“This is a message to all the men in my life.”

We hear a lot from the sex industry and pop culture about how fun and great porn is.  I’m going to try hard to regularly post voices of real people, who have nothing to sell, who speak from the heart about their own experience living in our pornified culture.

This message from Suzanne Williams is taken from the Elephant Journal, you can see the original posting here.


This is a message to all the men in my life.

All the beautiful men who I know strive for equality and who would never oppress a woman knowingly. This is a message for you because there is something you need to know.

Pornography terrifies me.

And it’s a deep terror—like someone has stabbed me in the gut; like a giant planet is about to collide with the Earth.*

The strange thing is that I didn’t even realize that I felt this terror, until I started speaking to other women and realized that the terror they spoke about was in me, too. “But why am I terrified when it’s just a normal part of society?” I hear you ask.

That is what terrifies me.

Porn is so normal that my male friends can easily talk about it in front of me, (I know what the ‘wank angle’ is). Porn is so normal that you can find it in sweet shops. Porn is so normal that even the musicians that my six-year-old goddaughter likes are doing pornographic moves in bikinis.

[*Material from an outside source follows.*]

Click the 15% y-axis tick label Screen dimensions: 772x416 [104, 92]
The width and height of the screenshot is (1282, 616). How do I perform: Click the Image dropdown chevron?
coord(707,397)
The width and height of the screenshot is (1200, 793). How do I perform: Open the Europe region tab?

Porn is so normal that for a long time I believed that if I wanted to please a man in bed, I needed to act like a porn star.

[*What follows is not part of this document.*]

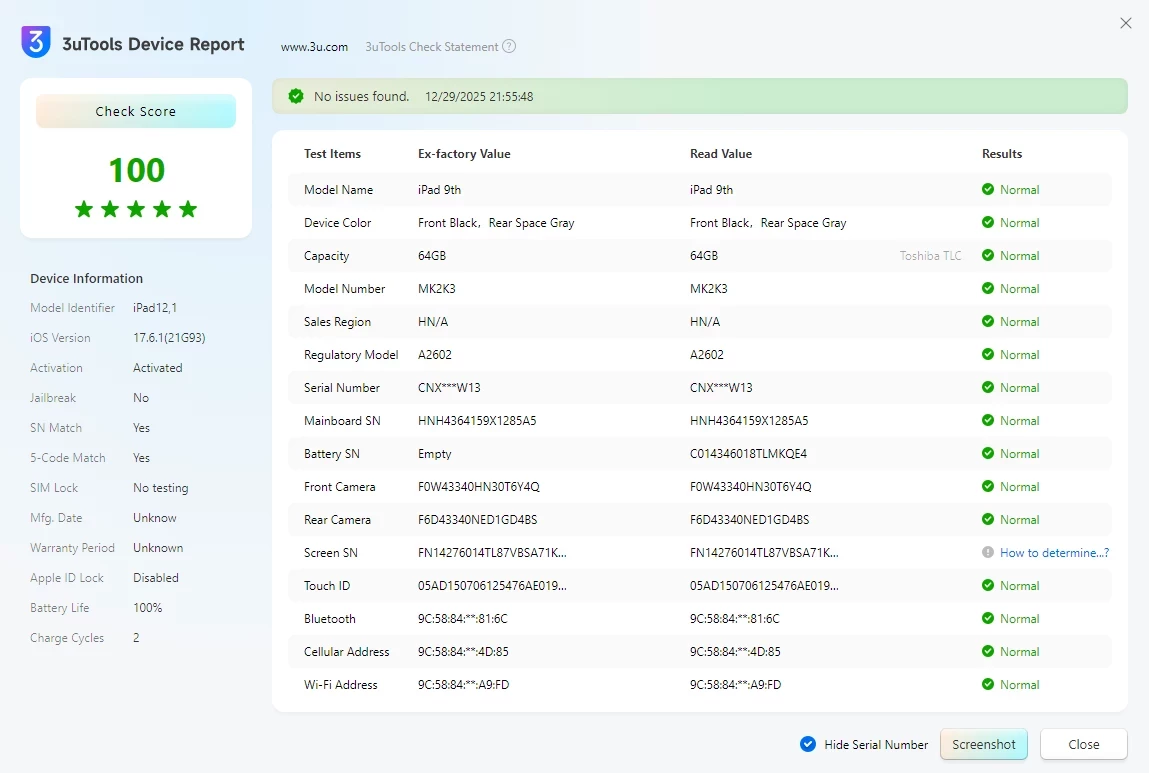This screenshot has height=773, width=1149.
Task: Click the green check icon for Battery SN
Action: pyautogui.click(x=988, y=453)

But where did this come from? How was I convinced that pornography should be an everyday, normal thing?

When I dredge up my internal ‘knowledge of the world’ I’m told that pornography is the result of the sexual liberation movement and is an indication that we are free to explore our sexual lives. But when did four guys wanking into a woman’s mouth become sexual liberation? What part of us is liberated by it? And is it a part of us that we really want to liberate?

What about the young girls and boys who grow up into this world where both of them are subjected to twisted ideas of what it means to have a sexual relationship with someone?

I can tell you what it does to little girls: it terrifies them. But then we numb and accept, because what else can you do at such a young age when you’re faced with a cultural norm that is designed to humiliate and degrade women. The Stockholm syndrome takes over our sexual lives, and we go and practice our porn face in the mirror.

The feeling I have now, as a grown woman, is one of rage. But to whom can I direct it? Pornography in most forms is a symptom of an oppressive, patriarchal culture that affects both women and men. Porn humiliates women and desensitizes men. It’s not solely men nor women’s fault that porn exists, but when we find ourselves watching degrading acts towards women and men being shown as insensitive abusers, then it’s our responsibility to stop watching.**

I don’t mean that we should censor all erotic acts in the media. However, we need to start listening to women when they say they are terrified of porn. Any objectification of women is violence against them and porn seems to be one of the most violent of all.

I’ve known a sensitive lover or two in my time, so I know that intelligent men can bypass the misogyny they are presented within pornography. But we still need to ask ourselves the question: do we want little girls to grow up in a world where they know that watching the degradation and humiliation of women is seen as a pleasant way to pass time?

*Watch the film Melancholia if you want to know what this feels like.

**(If you’re not sure, ask a woman to watch it with you.  If you don’t want a woman to watch it with you then you’ve probably got your answer.)